基本姿勢はR&D。ハイレベルな加工現場に対応できる開発力は、きめ細かいコンサルティングセールスに基づいている。研究室や開発室ではユーザーからの要望に応える製品を提供するため、30項目もの試験を繰り返す。「サンプル品を何度も提出します。また、開発現場と実際の工場とでは条件が微妙に違ってくることもあるので、加工精度を上げるためには全国どこへでも飛んでいきますよ」と四元氏。毎日1件は新しい案件が舞い込んでいることからも、その実力がうかがえる。多品種少量生産に対応する効率的なラインを整備し、コストダウンを図っている点も強みのひとつだ。

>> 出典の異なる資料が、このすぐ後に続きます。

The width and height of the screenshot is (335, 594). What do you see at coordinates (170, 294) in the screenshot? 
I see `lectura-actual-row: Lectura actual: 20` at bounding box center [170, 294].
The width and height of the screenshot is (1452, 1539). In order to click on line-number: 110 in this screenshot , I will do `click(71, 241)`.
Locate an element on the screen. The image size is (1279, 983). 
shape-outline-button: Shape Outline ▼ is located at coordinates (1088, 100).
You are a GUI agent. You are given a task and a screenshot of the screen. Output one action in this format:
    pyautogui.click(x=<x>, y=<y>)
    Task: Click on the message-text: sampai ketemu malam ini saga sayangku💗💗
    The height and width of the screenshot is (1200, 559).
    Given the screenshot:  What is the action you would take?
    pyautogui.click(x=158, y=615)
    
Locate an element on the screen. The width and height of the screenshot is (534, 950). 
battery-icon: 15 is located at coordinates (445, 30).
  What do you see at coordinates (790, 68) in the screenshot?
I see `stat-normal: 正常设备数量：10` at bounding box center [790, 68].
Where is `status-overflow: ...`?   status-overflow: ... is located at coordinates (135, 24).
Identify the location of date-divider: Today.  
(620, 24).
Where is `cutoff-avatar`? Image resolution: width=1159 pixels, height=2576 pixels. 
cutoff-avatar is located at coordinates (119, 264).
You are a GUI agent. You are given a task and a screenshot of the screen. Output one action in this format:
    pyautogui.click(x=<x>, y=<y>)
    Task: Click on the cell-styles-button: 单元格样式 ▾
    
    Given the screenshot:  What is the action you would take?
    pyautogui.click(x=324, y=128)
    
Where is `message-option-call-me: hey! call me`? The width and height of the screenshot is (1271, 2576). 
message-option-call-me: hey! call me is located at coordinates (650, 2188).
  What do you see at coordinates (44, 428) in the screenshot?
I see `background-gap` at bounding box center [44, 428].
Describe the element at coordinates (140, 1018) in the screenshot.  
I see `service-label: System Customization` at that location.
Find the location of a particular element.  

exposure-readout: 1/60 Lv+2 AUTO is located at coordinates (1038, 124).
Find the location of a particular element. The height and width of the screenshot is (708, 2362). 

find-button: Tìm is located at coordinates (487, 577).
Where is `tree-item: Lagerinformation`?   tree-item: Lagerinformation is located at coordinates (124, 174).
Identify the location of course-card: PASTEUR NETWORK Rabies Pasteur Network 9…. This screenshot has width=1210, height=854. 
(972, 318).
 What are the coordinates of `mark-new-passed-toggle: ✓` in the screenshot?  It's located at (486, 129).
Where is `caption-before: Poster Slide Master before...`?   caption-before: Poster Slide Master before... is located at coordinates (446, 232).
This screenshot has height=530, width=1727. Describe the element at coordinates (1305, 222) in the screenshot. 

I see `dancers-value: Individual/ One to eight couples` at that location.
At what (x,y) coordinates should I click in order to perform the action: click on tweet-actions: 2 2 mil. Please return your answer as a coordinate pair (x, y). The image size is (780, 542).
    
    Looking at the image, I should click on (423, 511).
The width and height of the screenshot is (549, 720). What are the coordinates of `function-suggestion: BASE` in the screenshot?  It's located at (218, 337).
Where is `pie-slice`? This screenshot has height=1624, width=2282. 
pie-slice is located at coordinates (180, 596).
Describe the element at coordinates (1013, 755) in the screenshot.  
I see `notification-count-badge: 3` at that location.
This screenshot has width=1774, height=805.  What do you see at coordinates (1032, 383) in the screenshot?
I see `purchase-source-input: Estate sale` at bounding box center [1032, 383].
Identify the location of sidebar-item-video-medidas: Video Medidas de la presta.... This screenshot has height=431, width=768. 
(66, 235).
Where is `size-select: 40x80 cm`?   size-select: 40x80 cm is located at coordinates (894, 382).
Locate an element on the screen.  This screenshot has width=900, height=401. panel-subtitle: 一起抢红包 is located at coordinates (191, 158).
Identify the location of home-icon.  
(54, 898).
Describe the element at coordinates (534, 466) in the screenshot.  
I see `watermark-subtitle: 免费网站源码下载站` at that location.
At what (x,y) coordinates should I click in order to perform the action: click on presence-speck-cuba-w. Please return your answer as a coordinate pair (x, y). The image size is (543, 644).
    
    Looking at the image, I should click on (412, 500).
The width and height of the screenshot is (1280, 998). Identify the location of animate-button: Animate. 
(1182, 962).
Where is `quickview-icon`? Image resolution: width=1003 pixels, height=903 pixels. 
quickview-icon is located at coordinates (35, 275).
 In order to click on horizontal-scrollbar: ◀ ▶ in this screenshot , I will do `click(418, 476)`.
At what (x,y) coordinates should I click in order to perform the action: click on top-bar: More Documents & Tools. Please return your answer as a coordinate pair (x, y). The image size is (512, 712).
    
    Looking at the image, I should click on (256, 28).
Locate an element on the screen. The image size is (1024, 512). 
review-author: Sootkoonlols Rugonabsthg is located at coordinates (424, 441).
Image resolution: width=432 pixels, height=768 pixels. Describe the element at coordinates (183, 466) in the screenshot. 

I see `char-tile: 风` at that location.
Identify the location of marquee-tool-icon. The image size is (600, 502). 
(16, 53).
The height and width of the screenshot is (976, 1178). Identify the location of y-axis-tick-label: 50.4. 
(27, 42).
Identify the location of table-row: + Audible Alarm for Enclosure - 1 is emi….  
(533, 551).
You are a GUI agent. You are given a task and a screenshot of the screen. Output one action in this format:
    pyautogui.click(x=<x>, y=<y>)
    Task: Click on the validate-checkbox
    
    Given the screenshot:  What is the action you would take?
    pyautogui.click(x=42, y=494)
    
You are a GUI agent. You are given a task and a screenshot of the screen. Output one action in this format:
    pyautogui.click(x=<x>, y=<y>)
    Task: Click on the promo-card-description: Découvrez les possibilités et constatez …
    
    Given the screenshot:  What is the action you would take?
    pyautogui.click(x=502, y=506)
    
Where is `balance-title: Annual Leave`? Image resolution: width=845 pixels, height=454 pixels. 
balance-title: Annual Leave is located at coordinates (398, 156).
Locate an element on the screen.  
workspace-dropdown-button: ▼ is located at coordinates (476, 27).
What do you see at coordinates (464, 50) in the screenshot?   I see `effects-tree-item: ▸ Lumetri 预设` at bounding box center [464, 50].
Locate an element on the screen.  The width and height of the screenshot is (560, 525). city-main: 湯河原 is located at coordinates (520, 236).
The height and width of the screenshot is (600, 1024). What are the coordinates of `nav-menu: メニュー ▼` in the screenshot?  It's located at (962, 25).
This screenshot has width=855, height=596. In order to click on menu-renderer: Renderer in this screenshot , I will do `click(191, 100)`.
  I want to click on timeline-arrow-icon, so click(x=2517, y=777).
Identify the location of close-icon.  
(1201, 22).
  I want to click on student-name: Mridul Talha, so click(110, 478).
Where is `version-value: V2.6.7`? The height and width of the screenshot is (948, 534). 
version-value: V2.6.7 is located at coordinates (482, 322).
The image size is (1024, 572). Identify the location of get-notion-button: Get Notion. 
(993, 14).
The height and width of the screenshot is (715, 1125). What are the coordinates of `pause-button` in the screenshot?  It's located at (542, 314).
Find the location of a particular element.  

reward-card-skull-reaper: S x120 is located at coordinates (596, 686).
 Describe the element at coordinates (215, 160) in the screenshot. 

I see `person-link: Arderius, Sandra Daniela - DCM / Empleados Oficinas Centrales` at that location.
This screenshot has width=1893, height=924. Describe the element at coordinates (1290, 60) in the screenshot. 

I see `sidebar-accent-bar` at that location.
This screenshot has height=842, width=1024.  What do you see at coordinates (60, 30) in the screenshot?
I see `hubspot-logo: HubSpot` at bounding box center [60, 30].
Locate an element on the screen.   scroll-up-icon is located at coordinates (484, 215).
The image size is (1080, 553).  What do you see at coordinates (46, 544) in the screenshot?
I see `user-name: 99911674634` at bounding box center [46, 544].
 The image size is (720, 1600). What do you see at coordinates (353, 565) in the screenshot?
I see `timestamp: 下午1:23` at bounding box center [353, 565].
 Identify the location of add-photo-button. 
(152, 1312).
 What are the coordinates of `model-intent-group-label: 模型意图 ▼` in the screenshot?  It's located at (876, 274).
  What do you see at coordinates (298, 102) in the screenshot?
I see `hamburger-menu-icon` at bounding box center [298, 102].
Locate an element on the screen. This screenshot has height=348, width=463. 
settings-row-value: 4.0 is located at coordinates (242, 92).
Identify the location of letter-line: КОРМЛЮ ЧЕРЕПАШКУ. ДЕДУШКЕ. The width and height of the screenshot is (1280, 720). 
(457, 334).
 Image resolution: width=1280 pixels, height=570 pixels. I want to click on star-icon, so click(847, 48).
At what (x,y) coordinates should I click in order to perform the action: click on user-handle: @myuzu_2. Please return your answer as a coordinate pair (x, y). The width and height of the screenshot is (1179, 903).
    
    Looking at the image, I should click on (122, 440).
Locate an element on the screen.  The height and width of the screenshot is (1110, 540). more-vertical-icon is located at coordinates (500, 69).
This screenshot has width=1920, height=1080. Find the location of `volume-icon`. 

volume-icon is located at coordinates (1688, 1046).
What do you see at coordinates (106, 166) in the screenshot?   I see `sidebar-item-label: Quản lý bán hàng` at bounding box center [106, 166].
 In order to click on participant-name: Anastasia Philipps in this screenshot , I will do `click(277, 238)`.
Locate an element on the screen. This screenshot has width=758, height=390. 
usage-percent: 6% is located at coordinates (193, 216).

同社の事業領域は金属加工油だけにとどまらず、油剤の関連機器やシステムにまで及び、その分野でもユニークな新製品に取り組んでいる。水溶性と油性、両方の切削液をひとつの機器で賄える加工システムの開発だ。ユーザーの既存の機械にオプションで取り付けることができるため、低価格でのシステムアップが可能。これが成功すれば世界中の製造現場がマーケットとなる。「植物性や非化石燃料などの脱石油製品や、廃棄物ゼロへの取り組みなど新たなテーマがまだまだ控えています。人にも機械にも環境にも優しい製品を、今後も開発し続けますよ」。
▲加工現場に欠かせない切削油材を取り揃え、さらにユーザーに合わせてカスタマイズした商品を提供。無公害切削液「ハイチップ」シリーズは売上げの70%を占める主力商品。
▲「日本にしかできない付加価値の高いものづくりを支えていきたいんです。難しい製品にチャレンジする会社は必ず生き残りますよ」と四元社長。